PusatDapodik
Home Guru Pembelajaran Jaringan Epitel: Pengertian, Ciri-ciri, Fungsi & Jenis

Jaringan Epitel: Pengertian, Ciri-ciri, Fungsi & Jenis

Jaringan epitel merupakan salah satu jaringan yang terdapat di dalam tubuh. Epitel memiliki silia, mikrovili dan flagela. Jaringan-jaringan ini dapat dibedakan menurut bentuk sel dan jumlah lapisan penyusunnya.

Jaringan ini memiliki beberapa fungsi bagi tubuh, beberapa di antaranya terkait dengan kelenjar untuk sekresi, keluar masuknya zat, jaringan pelindung di dalam, dan lain-lain.

Untuk lebih lanjut tentang jaringan epitel, lihat di bawah!

Definisi Jaringan Epitel

Jaringan epitel terdiri dari lapisan ganda atau satu lapisan sel yang permukaannya ditutupi atau melapisi beberapa ruang di dalam tubuh. Terdapat membran dasar yang bersifat non seluler, yaitu lapisan dari beberapa sel epitel.

Di bagian luar tubuh, jaringan ini akan membentuk lapisan pelindung terhadap berbagai cedera mekanis, beberapa zat kimia, bakteri, dan terhadap pengeringan.

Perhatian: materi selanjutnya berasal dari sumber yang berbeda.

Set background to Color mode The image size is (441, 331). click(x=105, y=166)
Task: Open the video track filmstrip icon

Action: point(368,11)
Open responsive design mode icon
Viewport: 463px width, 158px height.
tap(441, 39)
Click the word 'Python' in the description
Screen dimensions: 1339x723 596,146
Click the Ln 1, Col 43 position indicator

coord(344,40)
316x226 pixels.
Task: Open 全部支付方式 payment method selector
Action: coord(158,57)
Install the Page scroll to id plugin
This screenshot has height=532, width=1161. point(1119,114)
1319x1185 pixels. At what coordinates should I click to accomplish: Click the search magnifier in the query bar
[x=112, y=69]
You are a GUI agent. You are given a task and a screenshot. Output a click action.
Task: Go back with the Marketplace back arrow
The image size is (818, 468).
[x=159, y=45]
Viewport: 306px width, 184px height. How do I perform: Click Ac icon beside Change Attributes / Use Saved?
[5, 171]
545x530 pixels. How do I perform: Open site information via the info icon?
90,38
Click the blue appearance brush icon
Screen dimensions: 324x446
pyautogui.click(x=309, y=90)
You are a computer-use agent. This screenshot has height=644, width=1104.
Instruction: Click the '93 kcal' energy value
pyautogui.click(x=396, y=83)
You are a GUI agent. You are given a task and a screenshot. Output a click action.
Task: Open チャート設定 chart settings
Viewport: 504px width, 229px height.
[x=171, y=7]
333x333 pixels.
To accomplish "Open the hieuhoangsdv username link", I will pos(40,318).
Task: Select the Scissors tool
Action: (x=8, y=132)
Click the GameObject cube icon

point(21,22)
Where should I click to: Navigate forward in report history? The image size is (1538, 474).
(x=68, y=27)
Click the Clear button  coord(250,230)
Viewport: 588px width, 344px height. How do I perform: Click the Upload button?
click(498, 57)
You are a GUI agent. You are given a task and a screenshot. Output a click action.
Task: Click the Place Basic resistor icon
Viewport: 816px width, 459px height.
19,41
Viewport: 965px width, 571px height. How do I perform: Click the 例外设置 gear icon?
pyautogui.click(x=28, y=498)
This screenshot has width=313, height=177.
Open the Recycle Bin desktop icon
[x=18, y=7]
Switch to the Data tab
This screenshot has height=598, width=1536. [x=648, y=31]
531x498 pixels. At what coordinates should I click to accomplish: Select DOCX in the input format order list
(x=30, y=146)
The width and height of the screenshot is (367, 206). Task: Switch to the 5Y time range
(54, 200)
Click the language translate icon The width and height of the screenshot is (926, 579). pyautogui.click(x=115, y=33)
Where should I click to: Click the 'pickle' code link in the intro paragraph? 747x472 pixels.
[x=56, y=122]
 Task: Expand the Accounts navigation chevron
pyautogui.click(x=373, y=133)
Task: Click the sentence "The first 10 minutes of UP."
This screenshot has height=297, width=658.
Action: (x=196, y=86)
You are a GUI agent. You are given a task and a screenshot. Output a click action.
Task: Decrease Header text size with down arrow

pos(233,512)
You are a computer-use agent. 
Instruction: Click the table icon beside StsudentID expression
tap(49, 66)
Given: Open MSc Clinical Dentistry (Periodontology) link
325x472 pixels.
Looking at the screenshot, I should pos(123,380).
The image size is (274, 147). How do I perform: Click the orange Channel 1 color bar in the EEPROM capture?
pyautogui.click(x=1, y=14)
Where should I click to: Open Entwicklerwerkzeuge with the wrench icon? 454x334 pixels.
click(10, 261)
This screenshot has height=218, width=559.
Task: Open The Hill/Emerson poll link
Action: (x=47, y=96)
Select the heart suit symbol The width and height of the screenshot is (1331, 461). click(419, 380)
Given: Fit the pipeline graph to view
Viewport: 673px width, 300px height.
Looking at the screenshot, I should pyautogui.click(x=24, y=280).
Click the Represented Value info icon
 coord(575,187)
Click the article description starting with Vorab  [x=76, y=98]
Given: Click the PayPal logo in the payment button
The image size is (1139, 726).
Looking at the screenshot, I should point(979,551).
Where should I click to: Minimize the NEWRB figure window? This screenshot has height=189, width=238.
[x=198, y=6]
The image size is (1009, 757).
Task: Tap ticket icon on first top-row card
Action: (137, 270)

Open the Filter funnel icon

Lapisan jaringan epitel pada saluran pencernaan ini menyerap air dan nutrisi untuk kebutuhan tubuh. Lapisan epitel dan berbagai lapisan epitel lainnya dapat menghasilkan dan mengeluarkan beberapa zat.

Ciri-ciri Jaringan Epitel

Ciri khas jaringan epitel adalah sel-sel penyusunnya mengambil berbagai bentuk tergantung pada fungsi dan tempatnya.

Jaringan ini dilengkapi dengan:

  • mikrovili,
  • bulu mata,
  • serta flagela.

Jaringan epitel juga dapat dibedakan berdasarkan bentuk sel dan jumlah lapisan penyusunnya.

Fungsi Jaringan Epitel

Permukaan tubuh yang menutupi epitel dilewatkan oleh rangsangan untuk sampai ke reseptor yang khusus untuk rangsangan itu. Oleh karena itu, fungsi epitel adalah perlindungan, penyerapan, sekresi, dan stimulasi.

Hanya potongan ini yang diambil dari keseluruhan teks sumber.